Post #9
Perception Solutions:
Aside from our ideal perception solution outlined in post #8, we also need to consider a target solution and a minimum viable fallback solution.
The simplest feasible perception system that does not require any environmental modification would be to use computer vision to detect both the walker and the patient. In terms of road navigation, we can use LiDAR, RGBD cameras ,and relevant libraries to help the robot to find the best path from the walker to the patient.
Detection of walker: We want to utilize the stretch deep perception library, more specifically object detection that ultilizes the YOLO model. Since YOLO's model is not trained on detecting walker, we will need to apply transfer learning on pre-trained YOLO models with our dataset of labelled walker images.
Grabbing of walker: We can use the Dex-Net model developed by Berkeley Autolab. It generates a 3D point cloud of the objects and assess the robustness of a list of graspable points. We can first try to apply their model straight onto the walker. If it does not work, we need to train the model with dataset of 3D walker object in HDF5 format.
Detection of the patient: As for simplicity, we want to utilize the above YOLO model in patient detection since YOLO is capable of detecting a person. Under the scenario where multiple people maybe present in the same room. Face Recognition models such as FaceNet can be incorporated when stretch has to decide which person it should deliver the walker to.
Path Navigation in the room: We are going to use stretch_rplidar_job.py and stretch_rplidar_mapping.py files under Hello robot's stretch_body repository to generate a grid map of the room as the robot moves. Afterwards, we can apply path finding algorithms such as A* path-finding algorithm to find the shortest path from robot to walker, then to the patient.
Our minimum viable fallback solution is a combination of Human-in-the-loop and the use of ArUco markers to help with object detection.
Detection and grabbing of walker:
Option 1 (ArUco markers):We would paste ArUco markers on all the surfaces that the walker should be able to grab. This will make the walker and graspable point easier to detect. The robot will need to use several ArUco tags to get itself in the same perfect position to start grabbing the walker. The robot needs to be in an optimal pose so that it can pull the walker without its base colliding with the walker’s wheels. We’ll test and record the position of the robot relative to the position of the walker such that when the robot starts pulling from that position, it won’t cause any collision afterwards. Therefore, the robot should perceive the distance between its base and the walker’s wheels when it’s in its optimal pose. Then, the grabbing action can be hard coded. We can use programming by demonstration to store a series of poses in the grabbing action. It would be feasible because it is performing the same grabbing action from a fixed position so it will always succeed.

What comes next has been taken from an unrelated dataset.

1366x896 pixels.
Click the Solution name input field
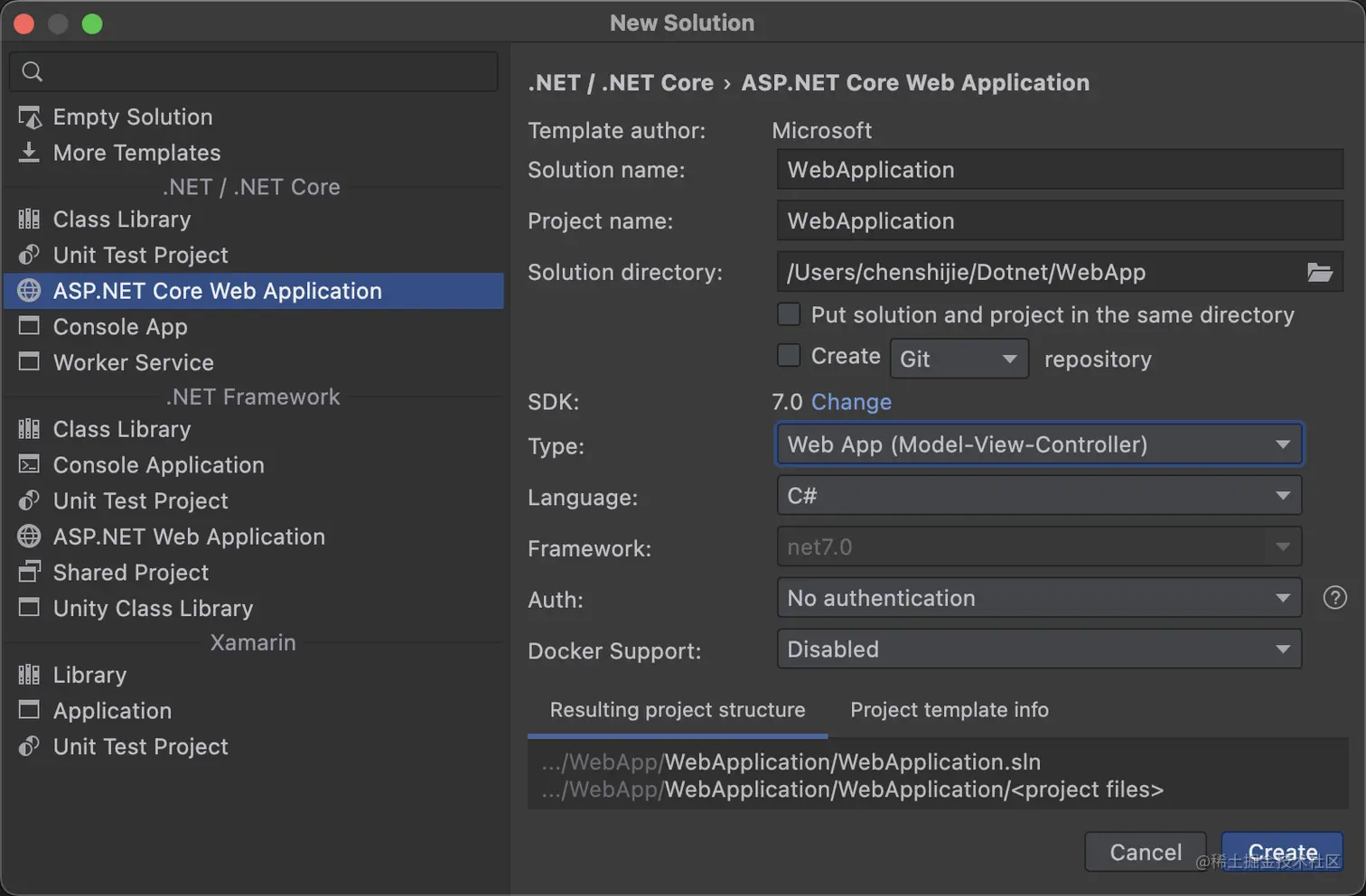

Option 2 (color recognition): Since our purchased walker is red, we can take advantage of this striking color to detect the walker. We can make the robot detect anything that is red in all the processed frames, assuming that nothing else in the environment is red. Using this approach, the robot should be able to detect the walker easily.
Detection of the patient: We can use the Segment Anything by Meta to locate the patient in the image and then use LiDAR and depth cameras to calculate the position of the patient. The human input we require is the patient locating himself/ herself from the robot's camera and click on the image to create a bounding box around the patient.
Path Navigation in the room: We can use the navigation tool demonstrated in class/ use the XBOX remote to move the robot to the walker and the patient. The human input we need is the patient controlling the web interface or the controller.
Human-in-the-loop interaction requires the patient to be close to either the interacting interface/ the controller in order for the solution to be feasible. We can transfer the interface to devices like phone to make it more accessible to the patient.
One more simplification could be to ask the patient to rotate the walker once it is delivered to them, as the rotation of the walker is something we struggled with when tele-operating stretch.